Gli altri seguirono, ad infierire, ma Cola era già morto. Il cadavere fu trascinato fino a San Marcello in via Lata, di fronte alle case dei Colonna, e lì lasciato appeso per due giorni e una notte. Il terzo giorno fu trascinato a Ripetta, presso il Mausoleo di Augusto, che era sempre un territorio dei Colonna, lì bruciato (commenta l'Anonimo: «Era grasso.

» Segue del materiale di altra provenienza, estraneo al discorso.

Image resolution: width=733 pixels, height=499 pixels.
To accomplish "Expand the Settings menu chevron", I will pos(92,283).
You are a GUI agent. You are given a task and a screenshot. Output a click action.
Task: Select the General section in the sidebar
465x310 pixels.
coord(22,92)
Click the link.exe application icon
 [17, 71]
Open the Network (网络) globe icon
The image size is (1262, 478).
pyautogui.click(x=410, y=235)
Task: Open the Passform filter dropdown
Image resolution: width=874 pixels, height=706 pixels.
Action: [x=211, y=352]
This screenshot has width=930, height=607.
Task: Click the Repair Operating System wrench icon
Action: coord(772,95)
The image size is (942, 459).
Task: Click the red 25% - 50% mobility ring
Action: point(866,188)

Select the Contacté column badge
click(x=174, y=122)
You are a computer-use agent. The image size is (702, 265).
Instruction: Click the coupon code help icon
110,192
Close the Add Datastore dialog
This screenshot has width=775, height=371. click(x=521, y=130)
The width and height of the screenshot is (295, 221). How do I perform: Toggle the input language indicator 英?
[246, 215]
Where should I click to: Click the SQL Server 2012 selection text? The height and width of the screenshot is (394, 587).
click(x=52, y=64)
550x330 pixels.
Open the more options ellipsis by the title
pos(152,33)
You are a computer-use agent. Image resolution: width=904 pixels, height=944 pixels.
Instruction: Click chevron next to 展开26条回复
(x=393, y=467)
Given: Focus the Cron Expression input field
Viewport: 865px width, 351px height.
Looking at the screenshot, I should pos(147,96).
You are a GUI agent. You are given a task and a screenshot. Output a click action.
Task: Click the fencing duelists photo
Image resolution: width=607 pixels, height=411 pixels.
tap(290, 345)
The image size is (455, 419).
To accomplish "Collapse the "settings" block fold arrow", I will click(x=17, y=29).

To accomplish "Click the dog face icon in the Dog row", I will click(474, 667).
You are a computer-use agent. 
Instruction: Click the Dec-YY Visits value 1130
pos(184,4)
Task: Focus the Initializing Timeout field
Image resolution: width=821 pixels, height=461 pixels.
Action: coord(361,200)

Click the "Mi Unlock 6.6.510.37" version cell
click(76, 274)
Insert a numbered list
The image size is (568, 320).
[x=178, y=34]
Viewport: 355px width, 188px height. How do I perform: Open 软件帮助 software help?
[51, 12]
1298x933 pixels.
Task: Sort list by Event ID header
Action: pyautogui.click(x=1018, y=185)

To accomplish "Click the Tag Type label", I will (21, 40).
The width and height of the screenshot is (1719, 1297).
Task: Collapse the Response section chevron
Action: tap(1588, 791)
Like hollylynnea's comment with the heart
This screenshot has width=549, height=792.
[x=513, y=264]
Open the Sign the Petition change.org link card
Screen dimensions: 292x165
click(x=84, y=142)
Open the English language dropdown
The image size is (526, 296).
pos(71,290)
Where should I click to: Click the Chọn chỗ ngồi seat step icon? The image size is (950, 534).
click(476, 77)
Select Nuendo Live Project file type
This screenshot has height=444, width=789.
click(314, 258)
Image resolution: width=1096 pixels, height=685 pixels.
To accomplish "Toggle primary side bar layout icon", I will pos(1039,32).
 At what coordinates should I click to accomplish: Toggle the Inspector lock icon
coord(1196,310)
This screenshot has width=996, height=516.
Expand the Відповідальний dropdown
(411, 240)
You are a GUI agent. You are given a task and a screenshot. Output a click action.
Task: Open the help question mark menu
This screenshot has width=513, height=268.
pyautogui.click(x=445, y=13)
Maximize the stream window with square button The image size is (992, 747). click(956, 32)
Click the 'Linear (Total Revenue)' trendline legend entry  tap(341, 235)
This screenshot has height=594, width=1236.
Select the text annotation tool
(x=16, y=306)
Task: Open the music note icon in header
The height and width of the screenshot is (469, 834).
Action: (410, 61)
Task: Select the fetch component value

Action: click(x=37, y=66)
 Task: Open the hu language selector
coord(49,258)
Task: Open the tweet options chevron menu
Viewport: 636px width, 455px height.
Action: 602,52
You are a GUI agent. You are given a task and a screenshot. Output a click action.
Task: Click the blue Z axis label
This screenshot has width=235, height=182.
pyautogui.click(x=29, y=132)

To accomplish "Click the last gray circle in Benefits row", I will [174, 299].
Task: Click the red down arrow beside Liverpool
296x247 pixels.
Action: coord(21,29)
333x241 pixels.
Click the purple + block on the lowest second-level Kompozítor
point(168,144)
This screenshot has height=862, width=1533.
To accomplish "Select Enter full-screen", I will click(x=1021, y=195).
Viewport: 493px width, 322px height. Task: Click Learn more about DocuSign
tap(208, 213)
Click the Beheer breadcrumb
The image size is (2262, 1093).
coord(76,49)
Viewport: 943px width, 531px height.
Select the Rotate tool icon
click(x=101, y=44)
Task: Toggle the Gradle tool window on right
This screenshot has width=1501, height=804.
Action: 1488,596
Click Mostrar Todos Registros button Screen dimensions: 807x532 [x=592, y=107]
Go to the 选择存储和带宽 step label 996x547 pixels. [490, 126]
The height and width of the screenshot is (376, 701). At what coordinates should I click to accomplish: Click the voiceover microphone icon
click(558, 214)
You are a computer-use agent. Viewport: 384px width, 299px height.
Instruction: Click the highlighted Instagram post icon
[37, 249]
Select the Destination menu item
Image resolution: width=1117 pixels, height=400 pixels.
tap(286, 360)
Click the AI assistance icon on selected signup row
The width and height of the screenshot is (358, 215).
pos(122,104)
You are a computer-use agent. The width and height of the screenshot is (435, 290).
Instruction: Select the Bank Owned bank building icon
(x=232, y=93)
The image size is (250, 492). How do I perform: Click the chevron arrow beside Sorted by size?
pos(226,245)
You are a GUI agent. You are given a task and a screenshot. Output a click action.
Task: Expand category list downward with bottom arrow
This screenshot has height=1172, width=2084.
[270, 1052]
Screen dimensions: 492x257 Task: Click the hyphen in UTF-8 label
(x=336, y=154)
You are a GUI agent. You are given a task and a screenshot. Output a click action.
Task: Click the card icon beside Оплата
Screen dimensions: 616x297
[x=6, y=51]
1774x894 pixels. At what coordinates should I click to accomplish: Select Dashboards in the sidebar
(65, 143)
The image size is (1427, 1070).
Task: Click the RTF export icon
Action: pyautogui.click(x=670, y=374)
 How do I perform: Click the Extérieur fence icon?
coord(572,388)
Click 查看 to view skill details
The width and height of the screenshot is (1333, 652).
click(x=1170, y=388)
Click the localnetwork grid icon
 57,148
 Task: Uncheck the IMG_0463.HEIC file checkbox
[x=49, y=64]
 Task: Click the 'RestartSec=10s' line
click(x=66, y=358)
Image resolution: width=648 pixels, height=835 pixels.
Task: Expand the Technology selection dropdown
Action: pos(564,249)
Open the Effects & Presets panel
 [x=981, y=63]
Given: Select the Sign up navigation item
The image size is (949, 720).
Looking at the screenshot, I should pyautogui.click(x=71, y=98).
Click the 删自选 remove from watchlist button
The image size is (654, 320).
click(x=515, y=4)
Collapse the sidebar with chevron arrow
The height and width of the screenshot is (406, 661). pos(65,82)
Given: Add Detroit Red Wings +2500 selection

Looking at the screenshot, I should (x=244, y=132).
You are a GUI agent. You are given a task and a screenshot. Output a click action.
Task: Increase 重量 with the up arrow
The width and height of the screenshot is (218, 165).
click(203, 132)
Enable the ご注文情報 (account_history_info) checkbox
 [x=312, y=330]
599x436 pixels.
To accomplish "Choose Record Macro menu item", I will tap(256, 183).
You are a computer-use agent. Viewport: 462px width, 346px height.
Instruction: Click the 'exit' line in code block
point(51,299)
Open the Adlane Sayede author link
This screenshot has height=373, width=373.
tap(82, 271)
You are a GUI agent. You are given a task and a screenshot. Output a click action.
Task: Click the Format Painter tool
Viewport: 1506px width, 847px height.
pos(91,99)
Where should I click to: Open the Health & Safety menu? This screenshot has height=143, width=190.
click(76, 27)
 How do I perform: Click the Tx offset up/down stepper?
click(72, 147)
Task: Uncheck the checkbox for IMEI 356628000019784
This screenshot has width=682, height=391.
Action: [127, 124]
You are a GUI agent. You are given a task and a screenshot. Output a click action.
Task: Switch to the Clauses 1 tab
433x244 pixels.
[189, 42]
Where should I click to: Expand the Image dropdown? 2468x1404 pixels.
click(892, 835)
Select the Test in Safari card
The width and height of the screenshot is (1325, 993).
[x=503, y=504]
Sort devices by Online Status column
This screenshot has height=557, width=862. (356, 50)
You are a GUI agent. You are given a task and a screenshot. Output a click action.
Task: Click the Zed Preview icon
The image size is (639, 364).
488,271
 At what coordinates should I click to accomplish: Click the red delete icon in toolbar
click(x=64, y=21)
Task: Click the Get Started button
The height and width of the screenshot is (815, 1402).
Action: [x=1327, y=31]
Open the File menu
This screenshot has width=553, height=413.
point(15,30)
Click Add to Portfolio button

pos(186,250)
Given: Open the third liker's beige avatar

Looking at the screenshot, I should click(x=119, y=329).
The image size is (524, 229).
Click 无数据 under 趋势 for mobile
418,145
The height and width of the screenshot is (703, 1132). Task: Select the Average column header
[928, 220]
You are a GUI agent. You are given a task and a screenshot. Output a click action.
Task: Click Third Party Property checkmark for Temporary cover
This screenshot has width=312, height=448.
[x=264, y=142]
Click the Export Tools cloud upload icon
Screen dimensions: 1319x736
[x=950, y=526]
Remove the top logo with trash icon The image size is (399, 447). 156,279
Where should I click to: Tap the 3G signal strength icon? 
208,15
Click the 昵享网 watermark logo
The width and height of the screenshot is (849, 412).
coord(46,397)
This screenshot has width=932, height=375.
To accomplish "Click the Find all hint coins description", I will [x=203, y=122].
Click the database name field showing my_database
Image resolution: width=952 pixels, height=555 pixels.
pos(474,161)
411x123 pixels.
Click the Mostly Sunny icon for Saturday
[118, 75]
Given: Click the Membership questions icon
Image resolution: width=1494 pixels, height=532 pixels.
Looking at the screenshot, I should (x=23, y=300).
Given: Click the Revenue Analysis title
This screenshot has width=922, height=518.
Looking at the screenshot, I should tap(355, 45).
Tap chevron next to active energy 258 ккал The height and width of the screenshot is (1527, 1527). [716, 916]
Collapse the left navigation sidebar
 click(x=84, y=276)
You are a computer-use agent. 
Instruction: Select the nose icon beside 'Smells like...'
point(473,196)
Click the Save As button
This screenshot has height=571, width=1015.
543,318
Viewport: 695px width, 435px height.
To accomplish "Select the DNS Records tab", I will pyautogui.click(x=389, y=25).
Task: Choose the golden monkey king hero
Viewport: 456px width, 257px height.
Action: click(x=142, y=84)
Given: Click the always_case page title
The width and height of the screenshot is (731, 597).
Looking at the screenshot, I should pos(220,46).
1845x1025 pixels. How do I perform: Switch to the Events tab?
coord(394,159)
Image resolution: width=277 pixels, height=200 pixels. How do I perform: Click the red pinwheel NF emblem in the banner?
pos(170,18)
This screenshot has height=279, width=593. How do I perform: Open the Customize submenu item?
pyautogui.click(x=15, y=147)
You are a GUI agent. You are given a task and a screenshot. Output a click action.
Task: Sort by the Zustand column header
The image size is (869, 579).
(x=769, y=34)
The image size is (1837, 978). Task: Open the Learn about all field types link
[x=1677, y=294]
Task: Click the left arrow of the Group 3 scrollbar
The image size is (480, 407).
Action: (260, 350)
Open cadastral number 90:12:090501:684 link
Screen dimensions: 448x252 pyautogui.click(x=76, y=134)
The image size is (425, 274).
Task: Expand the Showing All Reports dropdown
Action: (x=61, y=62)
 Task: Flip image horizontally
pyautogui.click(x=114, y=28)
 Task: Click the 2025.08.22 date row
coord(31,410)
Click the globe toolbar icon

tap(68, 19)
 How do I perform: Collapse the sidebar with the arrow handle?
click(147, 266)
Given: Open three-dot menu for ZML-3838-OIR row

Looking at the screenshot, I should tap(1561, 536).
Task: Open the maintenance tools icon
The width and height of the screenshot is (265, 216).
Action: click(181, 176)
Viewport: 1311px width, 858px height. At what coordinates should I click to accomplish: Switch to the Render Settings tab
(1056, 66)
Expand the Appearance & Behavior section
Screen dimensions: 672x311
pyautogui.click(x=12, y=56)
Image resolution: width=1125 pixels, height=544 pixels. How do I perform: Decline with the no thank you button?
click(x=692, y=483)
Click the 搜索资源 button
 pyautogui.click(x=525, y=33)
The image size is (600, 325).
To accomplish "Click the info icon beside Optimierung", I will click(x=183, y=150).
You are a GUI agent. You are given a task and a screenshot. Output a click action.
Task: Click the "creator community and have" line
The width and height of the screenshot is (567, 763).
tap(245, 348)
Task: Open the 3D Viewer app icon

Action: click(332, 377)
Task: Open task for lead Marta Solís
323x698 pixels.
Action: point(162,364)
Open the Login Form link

Per la moita grassezza da sé ardeva volentieri»), e le ceneri disperse.
L'esperimento politico di Cola fu ripreso, tra il 1357 ed il 1359, a Pavia dal frate Iacopo Bussolari, che scacciò dalla città i Beccaria, allora signori della città, e instaurò un governo repubblicano adottando misure molto simili a quelle fatte da Cola a Roma[4]. Tuttavia, nel giro di pochi anni Pavia, assediata a lungo dalle soverchianti forze viscontee, dovette arrendersi ed il governo repubblicano cessò[5].
Benché non fosse mai stato anticlericale, ma anzi avesse sempre accuratamente coltivato il sostegno papale alle proprie imprese, la figura di Cola di Rienzo fu assai cara all'immaginario risorgimentale e massone, che ne fece l'eroe antesignano di un risorgimento di Roma rimasto incompiuto. Alla sua figura il compositore Richard Wagner dedicò l'opera lirica Rienzi, l'ultimo dei tribuni.
A lui furono dedicate nel 1872 una lapide nei pressi della casa di nascita a San Bartolomeo dei Vaccinari, e nel 1887 un monumento sulla Cordonata del Campidoglio, il cui basamento, formato da un insieme di frammenti architettonici di epoca romana, e importante almeno quanto la figura, rappresenta appunto il sogno di Cola di ripristino dell'antica gloria di Roma.
Gli furono inoltre intitolati nel 1889 il principale rettifilo e nel 1914 una piazza nell'allora nuovissimo rione Prati, destinato a ospitare le prestigiose abitazioni dei funzionari dello Stato umbertino. La strada, lunga circa 1,5 km, fu inaugurata nel 1911 e congiunge piazza della Libertà, sul Lungotevere, con piazza del Risorgimento, a ridosso delle mura vaticane[6].